**What you need to do:** List every line of the data below that contains the word "coordinates". Letter case must match.

Word and element location data
□ □ □

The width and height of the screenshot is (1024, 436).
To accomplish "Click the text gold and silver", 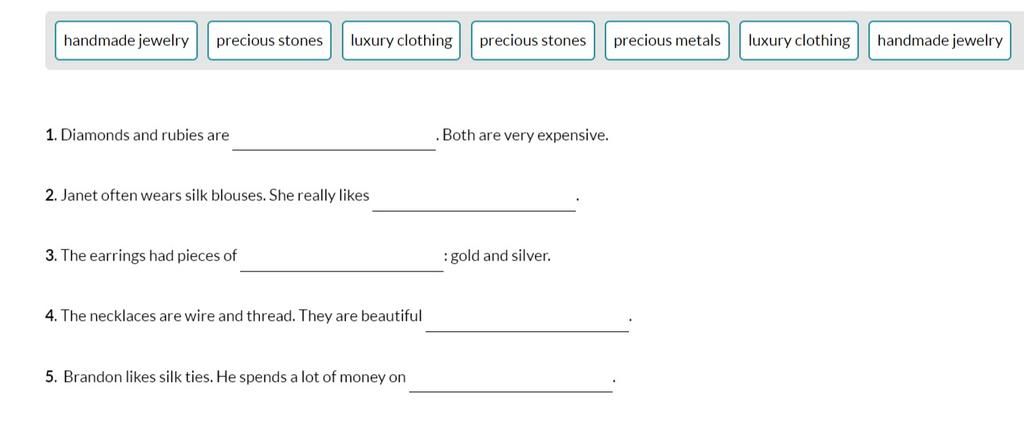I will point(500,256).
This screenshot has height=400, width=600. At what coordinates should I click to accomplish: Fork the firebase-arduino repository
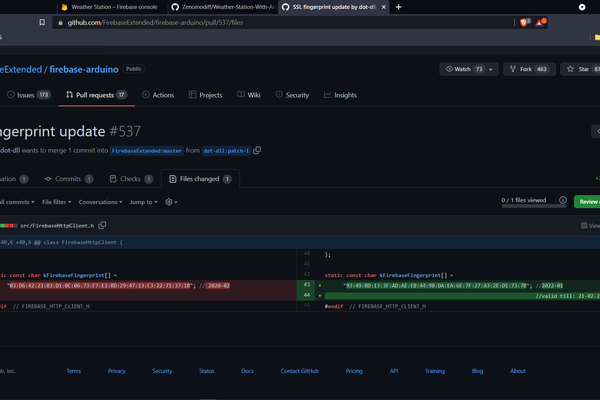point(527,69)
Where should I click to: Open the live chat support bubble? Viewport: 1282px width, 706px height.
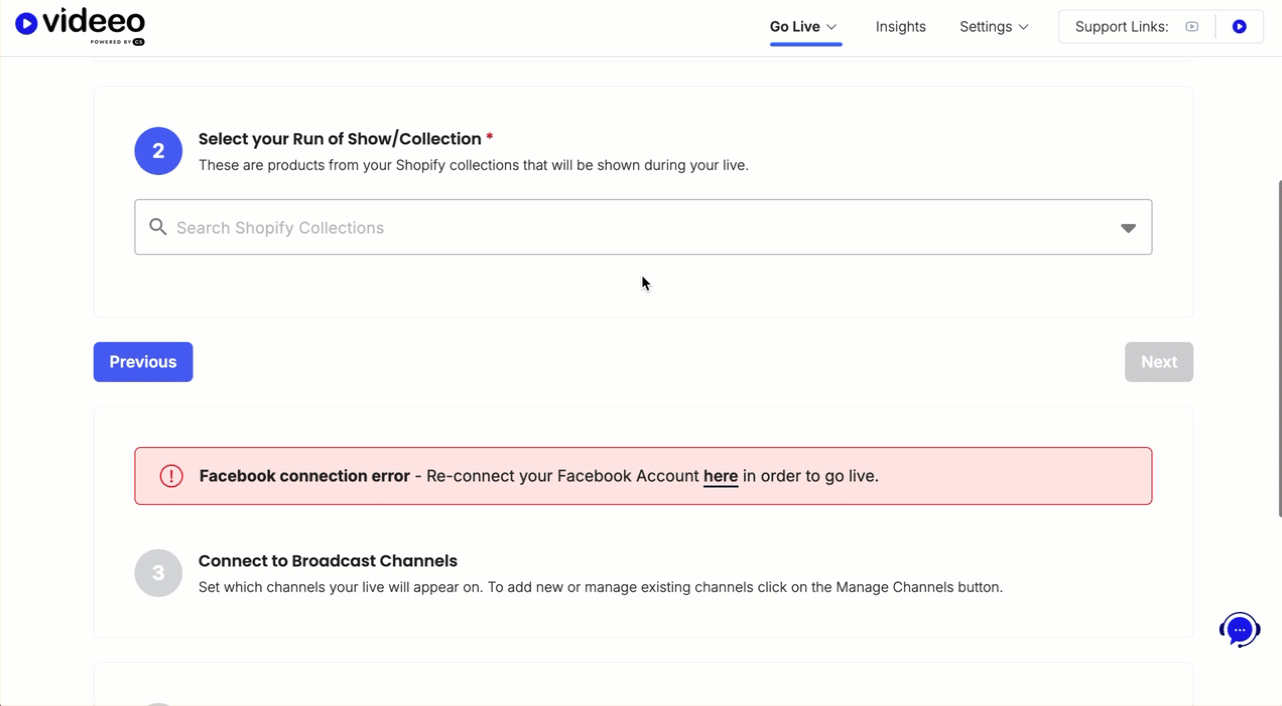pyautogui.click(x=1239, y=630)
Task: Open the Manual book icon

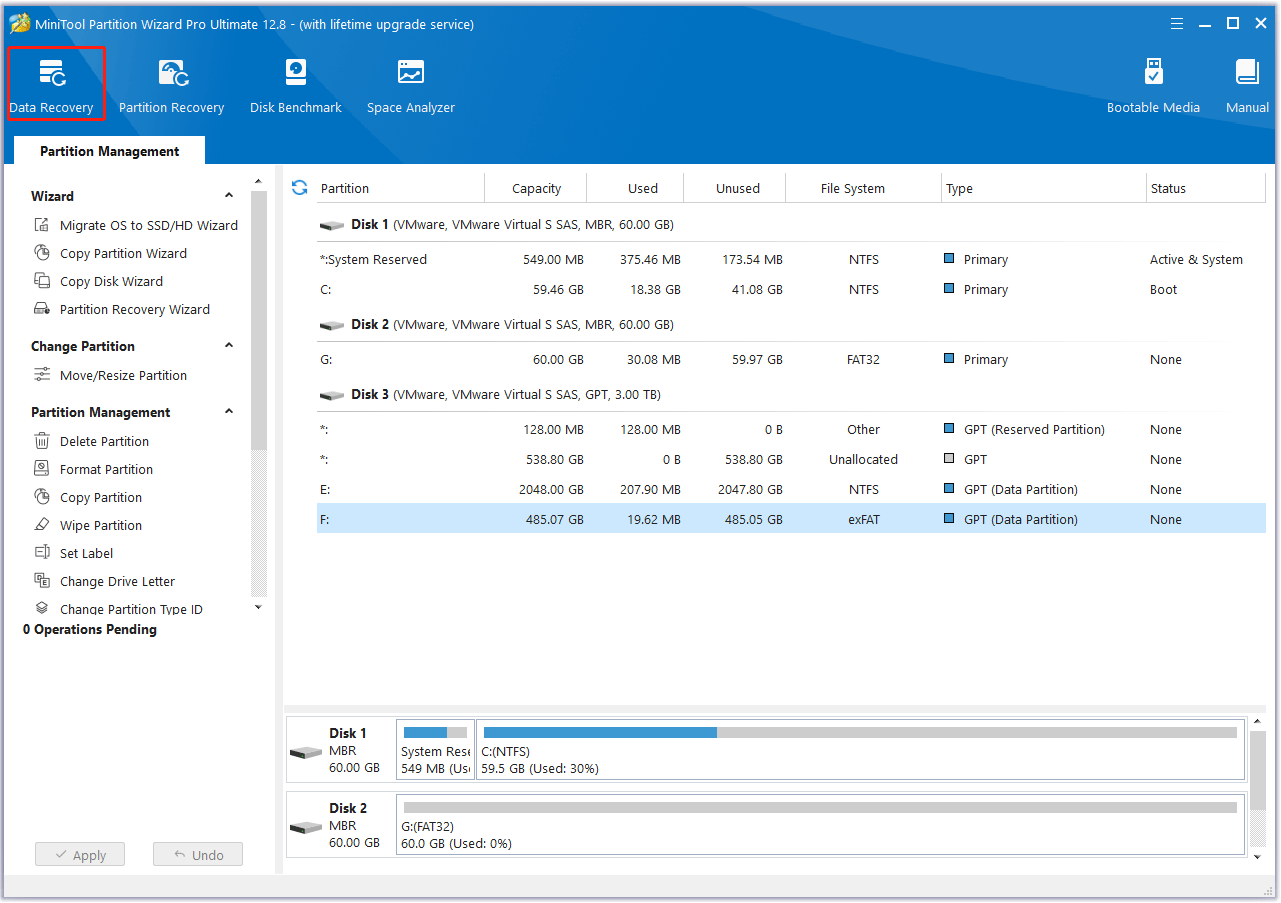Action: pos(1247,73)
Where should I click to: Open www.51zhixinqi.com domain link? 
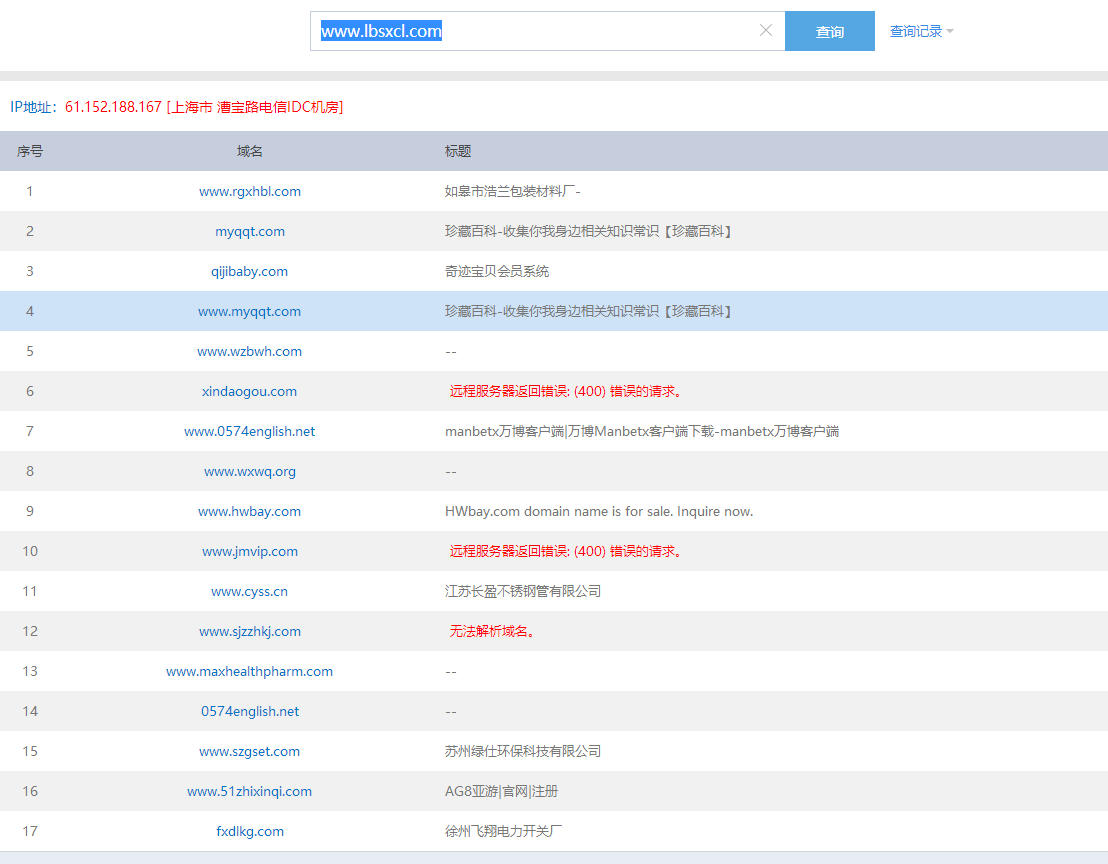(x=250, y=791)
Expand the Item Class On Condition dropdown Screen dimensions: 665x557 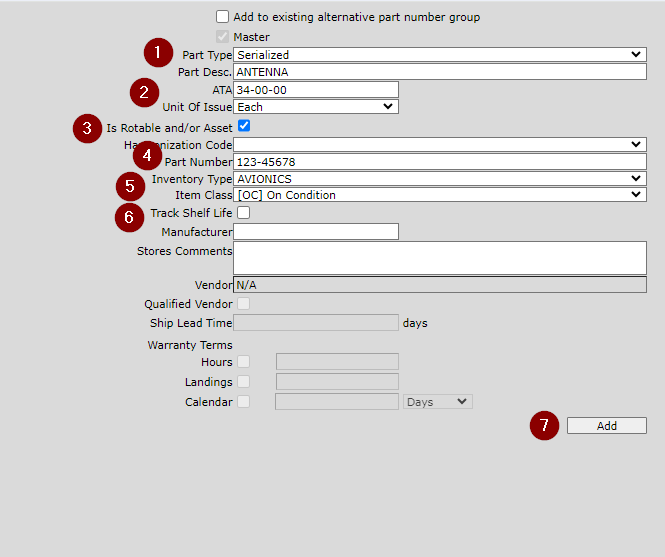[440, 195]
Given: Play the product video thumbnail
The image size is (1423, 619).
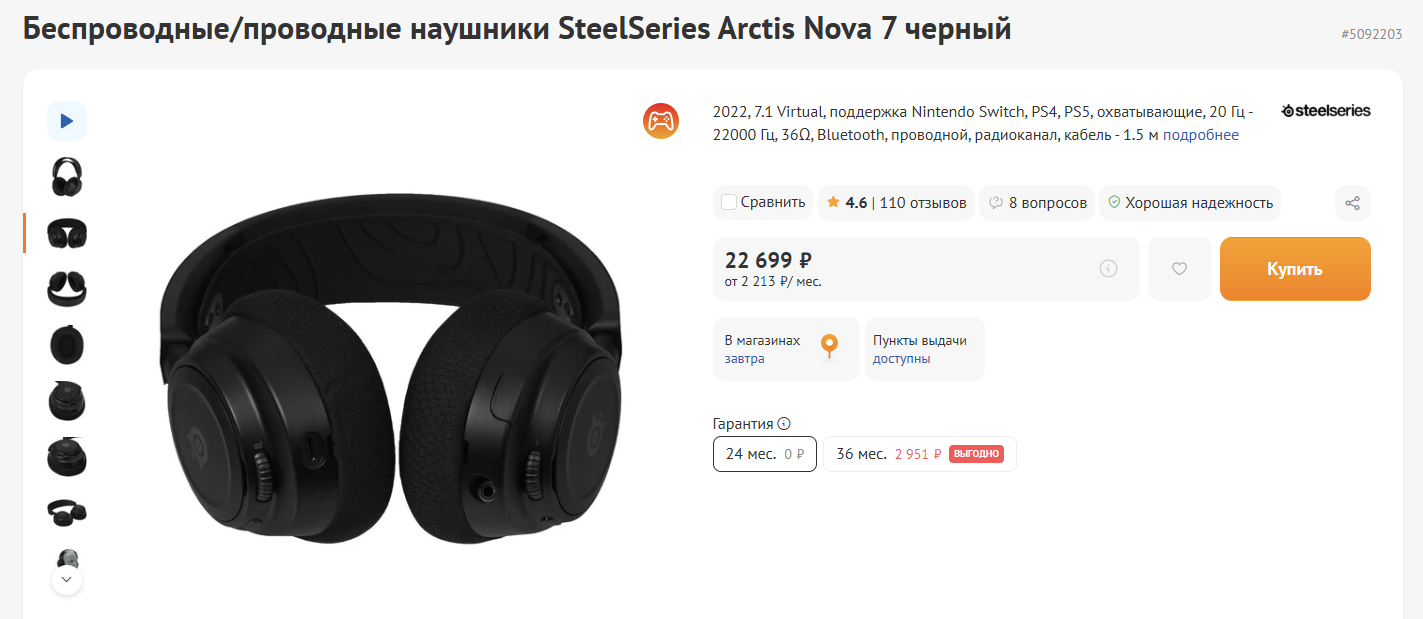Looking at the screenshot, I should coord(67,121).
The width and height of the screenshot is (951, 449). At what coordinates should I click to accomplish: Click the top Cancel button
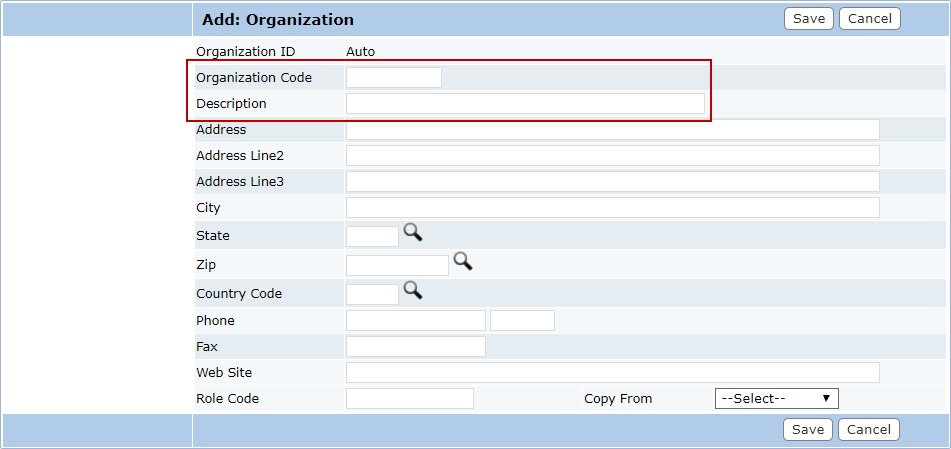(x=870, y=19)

□ □ □

**Task solution:**
This screenshot has height=400, width=600. At what coordinates should I click to accomplish: Fork the firebase-arduino repository
The width and height of the screenshot is (951, 449). At what coordinates should I click to accomplish: Click the top Cancel button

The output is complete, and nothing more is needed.